Start of Stored data
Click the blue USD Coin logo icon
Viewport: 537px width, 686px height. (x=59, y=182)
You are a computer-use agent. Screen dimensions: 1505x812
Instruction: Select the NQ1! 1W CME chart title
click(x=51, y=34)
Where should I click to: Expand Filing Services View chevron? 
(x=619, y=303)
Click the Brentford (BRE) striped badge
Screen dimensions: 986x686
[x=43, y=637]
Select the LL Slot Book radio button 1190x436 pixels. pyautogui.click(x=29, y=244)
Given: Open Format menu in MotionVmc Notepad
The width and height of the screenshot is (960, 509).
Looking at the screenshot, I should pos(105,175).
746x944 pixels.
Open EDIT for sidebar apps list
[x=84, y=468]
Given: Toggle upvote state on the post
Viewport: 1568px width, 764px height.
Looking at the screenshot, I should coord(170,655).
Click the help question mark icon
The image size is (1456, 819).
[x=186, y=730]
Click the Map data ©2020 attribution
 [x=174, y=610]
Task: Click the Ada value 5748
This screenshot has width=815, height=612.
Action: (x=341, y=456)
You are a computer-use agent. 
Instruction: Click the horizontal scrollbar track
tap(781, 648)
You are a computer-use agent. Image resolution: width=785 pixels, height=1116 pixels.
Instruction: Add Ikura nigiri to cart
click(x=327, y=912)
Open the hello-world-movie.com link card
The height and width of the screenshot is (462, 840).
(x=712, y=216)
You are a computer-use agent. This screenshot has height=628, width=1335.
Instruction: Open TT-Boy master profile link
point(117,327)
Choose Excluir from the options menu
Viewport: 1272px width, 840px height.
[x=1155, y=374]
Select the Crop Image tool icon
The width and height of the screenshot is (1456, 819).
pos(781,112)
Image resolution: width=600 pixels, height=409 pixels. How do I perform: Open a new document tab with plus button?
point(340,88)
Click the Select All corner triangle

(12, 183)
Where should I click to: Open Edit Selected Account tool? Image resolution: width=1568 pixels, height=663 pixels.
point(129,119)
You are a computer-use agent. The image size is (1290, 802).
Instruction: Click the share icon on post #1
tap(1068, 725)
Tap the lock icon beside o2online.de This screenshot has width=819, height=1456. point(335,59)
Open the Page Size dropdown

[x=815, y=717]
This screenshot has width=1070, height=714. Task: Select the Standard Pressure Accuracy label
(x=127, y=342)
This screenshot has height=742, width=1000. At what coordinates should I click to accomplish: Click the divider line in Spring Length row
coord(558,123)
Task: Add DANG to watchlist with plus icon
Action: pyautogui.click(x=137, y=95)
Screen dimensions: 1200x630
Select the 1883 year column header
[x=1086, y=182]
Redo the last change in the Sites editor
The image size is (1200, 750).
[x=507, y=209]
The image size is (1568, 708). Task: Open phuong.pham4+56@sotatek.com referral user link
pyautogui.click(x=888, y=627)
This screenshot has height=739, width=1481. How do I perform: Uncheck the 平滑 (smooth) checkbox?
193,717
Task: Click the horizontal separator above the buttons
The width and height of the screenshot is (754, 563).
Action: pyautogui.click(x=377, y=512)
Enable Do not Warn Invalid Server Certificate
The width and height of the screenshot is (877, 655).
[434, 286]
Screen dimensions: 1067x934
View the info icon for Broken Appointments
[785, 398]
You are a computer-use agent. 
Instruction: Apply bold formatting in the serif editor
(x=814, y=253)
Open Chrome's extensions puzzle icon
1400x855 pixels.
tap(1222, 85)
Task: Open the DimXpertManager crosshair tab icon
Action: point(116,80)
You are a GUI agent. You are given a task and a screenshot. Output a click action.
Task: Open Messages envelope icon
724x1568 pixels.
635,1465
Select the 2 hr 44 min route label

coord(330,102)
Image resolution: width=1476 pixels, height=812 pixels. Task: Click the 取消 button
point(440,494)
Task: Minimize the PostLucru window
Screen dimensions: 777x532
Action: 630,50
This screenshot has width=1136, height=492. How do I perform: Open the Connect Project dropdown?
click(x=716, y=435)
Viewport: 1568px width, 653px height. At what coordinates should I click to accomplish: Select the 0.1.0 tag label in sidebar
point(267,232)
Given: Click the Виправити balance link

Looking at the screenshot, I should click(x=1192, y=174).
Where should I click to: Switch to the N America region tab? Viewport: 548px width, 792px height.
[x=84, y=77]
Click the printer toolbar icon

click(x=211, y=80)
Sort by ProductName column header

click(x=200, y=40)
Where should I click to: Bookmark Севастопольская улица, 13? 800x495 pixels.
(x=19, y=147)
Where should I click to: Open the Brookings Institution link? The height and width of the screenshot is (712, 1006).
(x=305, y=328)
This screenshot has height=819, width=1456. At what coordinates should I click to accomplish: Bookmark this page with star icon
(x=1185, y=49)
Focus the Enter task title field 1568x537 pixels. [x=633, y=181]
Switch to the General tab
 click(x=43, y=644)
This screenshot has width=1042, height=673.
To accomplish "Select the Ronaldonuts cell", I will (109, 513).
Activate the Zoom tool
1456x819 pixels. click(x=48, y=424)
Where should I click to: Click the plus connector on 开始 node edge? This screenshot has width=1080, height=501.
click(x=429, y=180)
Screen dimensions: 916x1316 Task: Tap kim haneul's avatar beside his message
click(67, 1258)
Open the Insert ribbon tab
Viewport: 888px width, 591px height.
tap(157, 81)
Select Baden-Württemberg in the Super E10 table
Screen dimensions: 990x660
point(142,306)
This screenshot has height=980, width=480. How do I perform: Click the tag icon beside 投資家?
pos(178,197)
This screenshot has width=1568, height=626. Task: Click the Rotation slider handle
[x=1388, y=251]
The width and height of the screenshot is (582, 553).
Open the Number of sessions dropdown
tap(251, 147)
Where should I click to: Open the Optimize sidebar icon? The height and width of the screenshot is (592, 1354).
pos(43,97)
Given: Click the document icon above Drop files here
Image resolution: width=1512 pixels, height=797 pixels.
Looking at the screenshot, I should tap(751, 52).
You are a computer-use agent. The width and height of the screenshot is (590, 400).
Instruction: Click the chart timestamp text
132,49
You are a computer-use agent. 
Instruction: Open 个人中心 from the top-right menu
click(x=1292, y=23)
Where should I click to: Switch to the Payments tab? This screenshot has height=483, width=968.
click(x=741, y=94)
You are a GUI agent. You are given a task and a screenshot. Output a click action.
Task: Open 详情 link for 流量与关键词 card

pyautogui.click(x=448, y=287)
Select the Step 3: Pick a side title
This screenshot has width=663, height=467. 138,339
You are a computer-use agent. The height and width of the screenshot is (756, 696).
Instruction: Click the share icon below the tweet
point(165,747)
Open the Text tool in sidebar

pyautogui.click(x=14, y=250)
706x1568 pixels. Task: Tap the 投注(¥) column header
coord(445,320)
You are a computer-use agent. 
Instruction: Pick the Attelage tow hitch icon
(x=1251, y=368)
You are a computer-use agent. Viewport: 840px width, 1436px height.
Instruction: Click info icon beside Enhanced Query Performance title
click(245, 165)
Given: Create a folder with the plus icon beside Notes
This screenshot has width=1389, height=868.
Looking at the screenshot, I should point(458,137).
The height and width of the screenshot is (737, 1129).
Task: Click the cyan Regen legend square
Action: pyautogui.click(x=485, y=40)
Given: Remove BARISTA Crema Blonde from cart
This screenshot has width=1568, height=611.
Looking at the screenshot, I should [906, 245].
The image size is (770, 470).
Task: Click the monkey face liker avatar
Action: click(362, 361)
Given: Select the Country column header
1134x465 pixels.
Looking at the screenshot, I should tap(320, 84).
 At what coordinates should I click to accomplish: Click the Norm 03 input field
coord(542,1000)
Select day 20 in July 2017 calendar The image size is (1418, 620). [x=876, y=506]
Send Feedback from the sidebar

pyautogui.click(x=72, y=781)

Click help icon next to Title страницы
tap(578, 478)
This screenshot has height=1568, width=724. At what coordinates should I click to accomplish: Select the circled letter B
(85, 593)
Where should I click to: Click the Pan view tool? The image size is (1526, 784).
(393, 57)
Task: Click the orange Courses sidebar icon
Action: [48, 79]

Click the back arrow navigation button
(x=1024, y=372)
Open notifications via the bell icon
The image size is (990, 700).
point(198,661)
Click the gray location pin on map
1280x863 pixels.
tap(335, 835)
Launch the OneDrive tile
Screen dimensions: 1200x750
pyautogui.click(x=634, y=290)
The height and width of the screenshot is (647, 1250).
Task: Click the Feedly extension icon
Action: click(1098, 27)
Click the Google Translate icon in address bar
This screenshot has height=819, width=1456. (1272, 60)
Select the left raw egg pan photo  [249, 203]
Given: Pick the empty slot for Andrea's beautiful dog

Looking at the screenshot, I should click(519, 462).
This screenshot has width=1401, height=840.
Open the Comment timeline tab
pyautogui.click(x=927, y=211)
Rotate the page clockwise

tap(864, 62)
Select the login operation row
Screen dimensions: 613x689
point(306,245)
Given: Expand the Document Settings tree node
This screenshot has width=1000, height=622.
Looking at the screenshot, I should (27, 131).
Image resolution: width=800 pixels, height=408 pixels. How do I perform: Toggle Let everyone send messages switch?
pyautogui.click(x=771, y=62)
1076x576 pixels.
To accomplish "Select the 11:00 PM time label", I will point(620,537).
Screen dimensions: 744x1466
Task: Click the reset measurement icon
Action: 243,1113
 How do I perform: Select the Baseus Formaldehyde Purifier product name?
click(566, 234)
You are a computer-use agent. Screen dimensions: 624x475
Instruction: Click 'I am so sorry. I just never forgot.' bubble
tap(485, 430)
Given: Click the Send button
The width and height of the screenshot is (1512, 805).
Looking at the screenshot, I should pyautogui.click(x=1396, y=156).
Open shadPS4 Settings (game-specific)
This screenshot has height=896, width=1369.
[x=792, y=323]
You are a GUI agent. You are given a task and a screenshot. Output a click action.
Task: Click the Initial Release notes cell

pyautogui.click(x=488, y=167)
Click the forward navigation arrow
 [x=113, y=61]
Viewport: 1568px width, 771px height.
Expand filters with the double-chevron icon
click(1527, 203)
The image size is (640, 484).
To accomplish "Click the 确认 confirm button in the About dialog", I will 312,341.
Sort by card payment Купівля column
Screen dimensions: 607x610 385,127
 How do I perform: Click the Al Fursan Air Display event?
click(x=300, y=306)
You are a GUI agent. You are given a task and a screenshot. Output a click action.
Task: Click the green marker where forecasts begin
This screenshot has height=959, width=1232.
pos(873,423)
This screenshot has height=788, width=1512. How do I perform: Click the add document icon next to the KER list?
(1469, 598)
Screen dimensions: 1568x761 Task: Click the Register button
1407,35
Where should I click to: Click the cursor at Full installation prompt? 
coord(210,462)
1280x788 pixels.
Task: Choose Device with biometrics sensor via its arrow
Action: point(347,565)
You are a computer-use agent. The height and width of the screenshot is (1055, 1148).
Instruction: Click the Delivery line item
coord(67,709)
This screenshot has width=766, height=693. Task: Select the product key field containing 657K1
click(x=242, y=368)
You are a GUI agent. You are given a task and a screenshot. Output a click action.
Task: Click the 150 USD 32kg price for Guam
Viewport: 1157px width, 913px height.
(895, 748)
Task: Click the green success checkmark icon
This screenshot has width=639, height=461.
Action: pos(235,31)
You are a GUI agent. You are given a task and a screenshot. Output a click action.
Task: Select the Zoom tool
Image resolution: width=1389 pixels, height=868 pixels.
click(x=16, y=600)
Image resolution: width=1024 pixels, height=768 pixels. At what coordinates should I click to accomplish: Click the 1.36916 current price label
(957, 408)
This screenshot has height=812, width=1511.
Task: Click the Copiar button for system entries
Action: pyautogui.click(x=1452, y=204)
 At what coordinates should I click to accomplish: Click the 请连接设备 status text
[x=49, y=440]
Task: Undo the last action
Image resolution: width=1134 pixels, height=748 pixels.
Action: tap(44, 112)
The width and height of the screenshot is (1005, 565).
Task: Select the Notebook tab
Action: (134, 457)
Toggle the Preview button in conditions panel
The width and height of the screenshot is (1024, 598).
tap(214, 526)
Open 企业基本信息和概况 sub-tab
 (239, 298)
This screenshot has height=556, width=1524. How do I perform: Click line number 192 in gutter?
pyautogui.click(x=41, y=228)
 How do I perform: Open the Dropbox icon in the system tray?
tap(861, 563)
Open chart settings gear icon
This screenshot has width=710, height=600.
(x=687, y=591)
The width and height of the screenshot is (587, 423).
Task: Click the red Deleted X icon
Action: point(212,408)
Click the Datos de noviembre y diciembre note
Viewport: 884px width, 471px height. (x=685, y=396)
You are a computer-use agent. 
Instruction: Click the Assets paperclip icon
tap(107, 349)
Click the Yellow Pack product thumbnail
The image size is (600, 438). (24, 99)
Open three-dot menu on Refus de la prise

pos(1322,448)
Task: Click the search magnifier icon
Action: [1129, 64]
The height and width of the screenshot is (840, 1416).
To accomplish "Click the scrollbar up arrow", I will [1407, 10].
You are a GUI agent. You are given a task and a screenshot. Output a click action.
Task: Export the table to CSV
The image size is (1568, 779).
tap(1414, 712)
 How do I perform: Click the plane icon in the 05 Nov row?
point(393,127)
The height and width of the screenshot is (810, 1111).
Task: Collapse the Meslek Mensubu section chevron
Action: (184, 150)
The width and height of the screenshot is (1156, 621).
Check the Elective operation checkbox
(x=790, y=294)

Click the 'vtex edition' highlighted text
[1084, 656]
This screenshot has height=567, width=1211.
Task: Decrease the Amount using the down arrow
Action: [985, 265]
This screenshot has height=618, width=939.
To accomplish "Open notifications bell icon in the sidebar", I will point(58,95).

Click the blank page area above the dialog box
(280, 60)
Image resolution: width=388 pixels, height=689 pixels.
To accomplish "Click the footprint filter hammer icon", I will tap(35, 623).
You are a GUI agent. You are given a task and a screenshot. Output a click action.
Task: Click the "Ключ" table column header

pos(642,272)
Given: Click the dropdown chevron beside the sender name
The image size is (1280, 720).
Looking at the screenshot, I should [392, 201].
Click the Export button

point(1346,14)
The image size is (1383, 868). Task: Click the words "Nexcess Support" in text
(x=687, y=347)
End of Stored data
#### Request
Return every line of the records above that contains the word "chart".

#### Solution to this exercise
Instruction: Select the NQ1! 1W CME chart title
Instruction: Click the chart timestamp text
Open chart settings gear icon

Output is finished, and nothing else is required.